The luxury of soft cotton sheets , we while away some time on arrival at the hotel at 530 am before we can go to breakfast.
Monsoon has arrived and it rains most of the day. We check into a plush hotel and savour it’s comforts and mod cons, hot water and internet. Ah, reliable internet. This gives us an opportunity to research the next chapter of our Journey – Nepal. Our bedroom is vast, and provides the children with the opportunity to play and at 6.30 we indulge in a fabulous Breakfast, stretching endless counters with all conceivable variations of what it’s possible to eat for breakfast. The children are thrilled. We all tuck into (rather unimaginatively) bacon and eggs, tomatoes, mushrooms, even baked beans (kiddies heaven on a plate), tea and toast, fruit plate, juices et al……(we are obviously missing the UK).
Then we hear the news about the tragedy on the mountains in Annapurna, and I email Karma, our prospective guide in Nepal, to check he and his family are ok.
We are not long enough in Chennai to warrant any explorations and really don’t fancy the pouring rain, though I might have been tempted to see where the British first set up the East India Trading Company.
I am feeling sad about leaving India. One month seems too short a visit to soak in this vibrant, colourful, characterful country, let alone explore it and do it justice and I am wishing now that we had 2 months here instead. Hey-ho, better one month than none at all I guess.
The food has been quite delicious, rich and varied, and almost entirely vegetarian, though a little on the spicy side, the kids are now fans of dahl and rice. Hoorah, and no longer hankering after Mum’s food in St Margaret’s. The exotic juices and lassis very spoiling and apart from our week at Casa Susegad and our English breakfast here in the Vivanta, we have only indulged in local regional food.
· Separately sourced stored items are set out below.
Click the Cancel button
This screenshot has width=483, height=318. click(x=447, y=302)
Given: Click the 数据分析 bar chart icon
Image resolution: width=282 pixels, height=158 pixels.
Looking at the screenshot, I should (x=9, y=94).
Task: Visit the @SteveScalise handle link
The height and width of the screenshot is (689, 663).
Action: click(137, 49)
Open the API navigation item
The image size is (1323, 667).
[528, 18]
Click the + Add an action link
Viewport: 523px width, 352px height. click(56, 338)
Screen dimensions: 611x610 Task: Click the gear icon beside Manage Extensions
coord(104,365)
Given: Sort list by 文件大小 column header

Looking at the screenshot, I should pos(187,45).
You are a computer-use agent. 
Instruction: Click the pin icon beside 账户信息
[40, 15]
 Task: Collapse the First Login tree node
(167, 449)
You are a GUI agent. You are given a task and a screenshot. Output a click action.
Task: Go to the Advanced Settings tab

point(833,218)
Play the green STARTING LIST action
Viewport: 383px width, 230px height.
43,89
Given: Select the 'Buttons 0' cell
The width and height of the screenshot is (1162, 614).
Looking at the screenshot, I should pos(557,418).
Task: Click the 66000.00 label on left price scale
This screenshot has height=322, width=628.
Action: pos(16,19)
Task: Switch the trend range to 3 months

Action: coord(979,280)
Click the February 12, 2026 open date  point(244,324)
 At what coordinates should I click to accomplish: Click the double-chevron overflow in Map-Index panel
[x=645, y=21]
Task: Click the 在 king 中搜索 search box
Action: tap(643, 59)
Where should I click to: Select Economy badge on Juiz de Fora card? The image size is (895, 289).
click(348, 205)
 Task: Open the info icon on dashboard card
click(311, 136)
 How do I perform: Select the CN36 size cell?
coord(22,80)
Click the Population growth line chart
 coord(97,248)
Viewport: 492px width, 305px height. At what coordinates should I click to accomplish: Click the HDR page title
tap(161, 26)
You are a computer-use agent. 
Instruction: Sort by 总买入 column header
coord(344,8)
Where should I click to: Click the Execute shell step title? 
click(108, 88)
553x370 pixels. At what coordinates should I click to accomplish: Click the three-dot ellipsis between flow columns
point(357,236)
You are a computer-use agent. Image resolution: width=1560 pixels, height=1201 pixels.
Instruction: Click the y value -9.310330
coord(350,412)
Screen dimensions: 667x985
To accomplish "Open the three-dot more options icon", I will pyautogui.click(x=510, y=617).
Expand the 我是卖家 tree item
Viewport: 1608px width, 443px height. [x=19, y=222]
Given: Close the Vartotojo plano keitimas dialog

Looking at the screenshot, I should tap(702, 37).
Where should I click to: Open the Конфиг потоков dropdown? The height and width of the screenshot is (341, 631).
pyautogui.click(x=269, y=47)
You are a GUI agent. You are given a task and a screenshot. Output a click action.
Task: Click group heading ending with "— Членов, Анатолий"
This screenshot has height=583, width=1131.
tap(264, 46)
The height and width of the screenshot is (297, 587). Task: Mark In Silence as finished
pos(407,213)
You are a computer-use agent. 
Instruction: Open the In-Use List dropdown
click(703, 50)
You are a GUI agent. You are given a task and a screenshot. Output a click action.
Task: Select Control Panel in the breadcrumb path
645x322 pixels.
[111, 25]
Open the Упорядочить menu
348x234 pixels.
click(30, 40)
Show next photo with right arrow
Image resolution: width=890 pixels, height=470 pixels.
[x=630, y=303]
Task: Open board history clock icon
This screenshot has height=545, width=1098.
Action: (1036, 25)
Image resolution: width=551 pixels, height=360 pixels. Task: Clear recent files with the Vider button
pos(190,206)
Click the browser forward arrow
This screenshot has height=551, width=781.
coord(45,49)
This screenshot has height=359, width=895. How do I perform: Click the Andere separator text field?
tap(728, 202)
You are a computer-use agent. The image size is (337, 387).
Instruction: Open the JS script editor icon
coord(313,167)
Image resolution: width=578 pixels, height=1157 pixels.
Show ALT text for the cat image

We have loved the train journeys, the singing cries as the sellers offer their edible wares. “Chai, coffee coffee, chai ” or the “hedda hedda curd”as they do their rounds on the trains with offerings in portable urns and baskets.
All my fears of travelling in India with the kids have been unfounded. We even choose the Indian loos over The Western ones (when there is a choice) – why can’t we have little hose pipes and taps next to our loos in the UK, as opposed to loo roll?
No one has been sick. Really can that be so?!
Little petrol-fuelled tuk-tuks have replaced the bicycle rickshaws, which leave you reeling with guilt when you have an arduous journey, and the rise of the middle classes can be seen everywhere. Indians have made up the majority of tourists that we have seen and life seems more prosperous for many. Having said that, our journey through the slums of Mumbai, the smells and hoards of rubbish everywhere and the simple fact that 58m people still defecate in open spaces are tell-tale signs that there’s much more development still to be done and we have seen relatively few beggars.
So Goodbye to India – hasta la vista
Rajisthan and Kerala next time methinks,
Its good to be leaving on a happy note.